Scan the data below for the string "agent". Show every line where it turns up.

= Information given =
<<<<

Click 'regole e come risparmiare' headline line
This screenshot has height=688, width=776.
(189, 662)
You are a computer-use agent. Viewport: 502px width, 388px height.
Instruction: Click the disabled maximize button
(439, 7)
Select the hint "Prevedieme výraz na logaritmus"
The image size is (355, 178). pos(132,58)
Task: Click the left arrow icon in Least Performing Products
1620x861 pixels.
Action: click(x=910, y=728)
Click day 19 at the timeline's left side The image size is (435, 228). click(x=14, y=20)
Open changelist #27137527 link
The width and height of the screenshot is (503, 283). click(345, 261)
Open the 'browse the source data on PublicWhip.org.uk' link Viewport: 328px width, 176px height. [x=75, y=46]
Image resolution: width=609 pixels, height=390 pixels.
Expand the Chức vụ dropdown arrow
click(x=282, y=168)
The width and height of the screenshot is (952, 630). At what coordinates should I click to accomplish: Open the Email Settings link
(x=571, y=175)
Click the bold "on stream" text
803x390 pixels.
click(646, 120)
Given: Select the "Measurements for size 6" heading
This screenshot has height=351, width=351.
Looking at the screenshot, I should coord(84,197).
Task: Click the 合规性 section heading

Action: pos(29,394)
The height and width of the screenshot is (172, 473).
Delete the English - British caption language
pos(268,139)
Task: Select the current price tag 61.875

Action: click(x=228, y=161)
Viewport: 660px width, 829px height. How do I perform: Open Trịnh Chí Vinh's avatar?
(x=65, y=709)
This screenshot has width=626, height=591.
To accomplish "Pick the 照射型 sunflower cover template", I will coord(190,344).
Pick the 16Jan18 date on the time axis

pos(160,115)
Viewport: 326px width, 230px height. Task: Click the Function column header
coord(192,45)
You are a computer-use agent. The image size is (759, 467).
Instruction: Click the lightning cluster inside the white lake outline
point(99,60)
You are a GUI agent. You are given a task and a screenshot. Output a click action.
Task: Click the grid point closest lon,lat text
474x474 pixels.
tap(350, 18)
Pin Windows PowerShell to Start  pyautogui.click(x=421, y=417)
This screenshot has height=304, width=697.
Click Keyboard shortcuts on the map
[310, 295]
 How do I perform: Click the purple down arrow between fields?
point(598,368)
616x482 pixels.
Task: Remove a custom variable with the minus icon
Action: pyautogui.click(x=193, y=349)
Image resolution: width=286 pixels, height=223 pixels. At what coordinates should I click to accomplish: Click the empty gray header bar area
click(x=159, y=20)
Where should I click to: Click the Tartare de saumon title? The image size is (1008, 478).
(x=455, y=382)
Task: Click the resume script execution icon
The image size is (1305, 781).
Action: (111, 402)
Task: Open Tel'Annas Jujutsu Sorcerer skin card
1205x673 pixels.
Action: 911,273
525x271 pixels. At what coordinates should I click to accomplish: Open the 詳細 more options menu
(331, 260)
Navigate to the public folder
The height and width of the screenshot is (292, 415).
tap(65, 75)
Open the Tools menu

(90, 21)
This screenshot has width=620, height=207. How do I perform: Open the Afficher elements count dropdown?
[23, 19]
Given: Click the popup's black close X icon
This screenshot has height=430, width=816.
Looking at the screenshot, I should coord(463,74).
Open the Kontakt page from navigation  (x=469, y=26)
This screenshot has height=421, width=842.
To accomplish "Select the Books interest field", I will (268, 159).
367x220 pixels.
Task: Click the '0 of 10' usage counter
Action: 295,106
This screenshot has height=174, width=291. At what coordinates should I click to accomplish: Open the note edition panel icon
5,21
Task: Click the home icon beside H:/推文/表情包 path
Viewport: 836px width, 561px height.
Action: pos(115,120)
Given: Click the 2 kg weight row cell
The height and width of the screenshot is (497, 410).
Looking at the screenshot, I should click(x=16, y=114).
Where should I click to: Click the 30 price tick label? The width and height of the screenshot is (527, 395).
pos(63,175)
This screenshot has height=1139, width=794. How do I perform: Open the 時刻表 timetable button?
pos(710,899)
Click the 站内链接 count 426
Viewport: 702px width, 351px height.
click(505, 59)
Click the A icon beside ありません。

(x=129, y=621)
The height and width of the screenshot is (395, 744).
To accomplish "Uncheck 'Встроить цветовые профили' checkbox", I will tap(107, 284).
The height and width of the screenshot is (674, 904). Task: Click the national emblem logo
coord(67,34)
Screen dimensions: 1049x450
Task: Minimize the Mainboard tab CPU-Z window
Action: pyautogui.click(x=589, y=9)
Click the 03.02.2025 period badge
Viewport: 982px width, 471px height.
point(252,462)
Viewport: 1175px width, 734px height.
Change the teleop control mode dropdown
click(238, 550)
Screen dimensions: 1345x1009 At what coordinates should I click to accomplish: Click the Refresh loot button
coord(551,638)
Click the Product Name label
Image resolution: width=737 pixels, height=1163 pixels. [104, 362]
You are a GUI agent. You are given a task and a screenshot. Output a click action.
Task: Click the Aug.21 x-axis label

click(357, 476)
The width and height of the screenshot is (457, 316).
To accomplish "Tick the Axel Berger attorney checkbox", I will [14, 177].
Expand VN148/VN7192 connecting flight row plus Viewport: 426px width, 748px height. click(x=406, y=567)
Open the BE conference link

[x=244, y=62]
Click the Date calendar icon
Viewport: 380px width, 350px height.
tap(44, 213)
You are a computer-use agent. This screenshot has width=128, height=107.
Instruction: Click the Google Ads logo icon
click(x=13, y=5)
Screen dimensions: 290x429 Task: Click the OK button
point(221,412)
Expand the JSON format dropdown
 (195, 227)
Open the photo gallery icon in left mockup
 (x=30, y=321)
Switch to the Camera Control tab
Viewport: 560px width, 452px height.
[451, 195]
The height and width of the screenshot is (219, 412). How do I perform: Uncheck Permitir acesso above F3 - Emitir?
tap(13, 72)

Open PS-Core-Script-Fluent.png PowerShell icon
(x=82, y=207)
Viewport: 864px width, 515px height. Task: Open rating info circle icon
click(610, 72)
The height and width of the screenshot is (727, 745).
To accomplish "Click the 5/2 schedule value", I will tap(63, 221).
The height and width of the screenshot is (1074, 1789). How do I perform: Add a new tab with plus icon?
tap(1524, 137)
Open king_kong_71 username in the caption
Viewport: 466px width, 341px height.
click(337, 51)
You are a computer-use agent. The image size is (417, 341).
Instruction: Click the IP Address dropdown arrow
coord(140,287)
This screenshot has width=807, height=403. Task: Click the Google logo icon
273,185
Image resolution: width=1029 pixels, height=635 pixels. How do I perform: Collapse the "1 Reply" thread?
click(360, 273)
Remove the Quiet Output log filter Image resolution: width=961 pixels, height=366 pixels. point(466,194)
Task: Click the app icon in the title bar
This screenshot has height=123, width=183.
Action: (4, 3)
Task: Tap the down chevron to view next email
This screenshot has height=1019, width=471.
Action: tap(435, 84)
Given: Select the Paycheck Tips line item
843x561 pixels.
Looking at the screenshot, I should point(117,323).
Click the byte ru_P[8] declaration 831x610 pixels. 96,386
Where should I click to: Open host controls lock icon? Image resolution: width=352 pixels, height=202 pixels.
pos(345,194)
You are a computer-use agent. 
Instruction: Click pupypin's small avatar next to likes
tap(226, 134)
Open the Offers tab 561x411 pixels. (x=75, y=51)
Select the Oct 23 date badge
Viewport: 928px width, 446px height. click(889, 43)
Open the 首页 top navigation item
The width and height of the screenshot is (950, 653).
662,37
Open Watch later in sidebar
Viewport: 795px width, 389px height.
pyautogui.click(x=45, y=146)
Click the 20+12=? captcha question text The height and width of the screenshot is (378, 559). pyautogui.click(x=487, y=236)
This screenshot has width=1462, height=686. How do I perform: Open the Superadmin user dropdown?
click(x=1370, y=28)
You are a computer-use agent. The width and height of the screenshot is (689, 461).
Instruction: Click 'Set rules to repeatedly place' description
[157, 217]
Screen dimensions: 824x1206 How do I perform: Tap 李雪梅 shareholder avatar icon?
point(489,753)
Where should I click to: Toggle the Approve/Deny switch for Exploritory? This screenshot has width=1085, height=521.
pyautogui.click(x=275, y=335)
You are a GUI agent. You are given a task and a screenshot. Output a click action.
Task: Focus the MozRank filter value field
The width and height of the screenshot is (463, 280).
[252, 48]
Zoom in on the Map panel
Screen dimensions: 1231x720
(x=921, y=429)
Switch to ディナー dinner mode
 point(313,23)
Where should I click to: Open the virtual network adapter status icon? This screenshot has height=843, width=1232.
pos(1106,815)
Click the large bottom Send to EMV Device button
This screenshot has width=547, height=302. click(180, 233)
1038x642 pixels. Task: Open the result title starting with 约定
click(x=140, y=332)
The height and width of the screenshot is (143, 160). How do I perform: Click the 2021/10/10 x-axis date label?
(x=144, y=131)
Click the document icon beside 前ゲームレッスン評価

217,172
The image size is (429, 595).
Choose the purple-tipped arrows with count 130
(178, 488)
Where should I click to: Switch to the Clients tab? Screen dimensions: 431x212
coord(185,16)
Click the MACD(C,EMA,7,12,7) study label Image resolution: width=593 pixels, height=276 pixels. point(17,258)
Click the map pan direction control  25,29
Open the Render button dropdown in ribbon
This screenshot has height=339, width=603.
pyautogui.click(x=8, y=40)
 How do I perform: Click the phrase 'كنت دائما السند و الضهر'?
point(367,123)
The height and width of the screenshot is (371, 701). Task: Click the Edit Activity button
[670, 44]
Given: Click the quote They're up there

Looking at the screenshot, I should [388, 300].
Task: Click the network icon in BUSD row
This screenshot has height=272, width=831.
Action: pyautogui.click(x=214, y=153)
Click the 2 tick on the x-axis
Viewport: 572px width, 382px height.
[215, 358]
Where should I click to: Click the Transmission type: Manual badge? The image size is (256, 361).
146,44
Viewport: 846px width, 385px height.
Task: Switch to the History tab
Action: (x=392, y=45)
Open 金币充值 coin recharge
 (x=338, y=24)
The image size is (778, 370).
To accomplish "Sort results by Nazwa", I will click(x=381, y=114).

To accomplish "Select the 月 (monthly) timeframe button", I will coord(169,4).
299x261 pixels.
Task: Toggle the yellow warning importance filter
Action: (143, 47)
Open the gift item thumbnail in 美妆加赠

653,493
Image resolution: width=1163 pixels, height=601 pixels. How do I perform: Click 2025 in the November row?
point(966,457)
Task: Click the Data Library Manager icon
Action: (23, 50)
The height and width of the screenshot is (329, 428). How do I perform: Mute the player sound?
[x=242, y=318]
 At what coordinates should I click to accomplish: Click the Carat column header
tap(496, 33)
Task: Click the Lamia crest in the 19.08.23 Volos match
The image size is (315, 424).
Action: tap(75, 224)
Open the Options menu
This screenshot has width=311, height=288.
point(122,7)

>>>>

= Solution to the problem =
You are a computer-use agent. Viewport: 502px width, 388px height.
You are a computer-use agent. The image size is (759, 467).
You are a GUI agent. You are given a task and a screenshot. Output a click action.
You are a GUI agent. You are given a task and a screenshot. Output a click action.
You are a computer-use agent. This screenshot has width=128, height=107.
You are a computer-use agent. The image size is (417, 341).
You are a computer-use agent. 
You are a computer-use agent. The width and height of the screenshot is (689, 461).
You are a GUI agent. You are given a task and a screenshot. Output a click action.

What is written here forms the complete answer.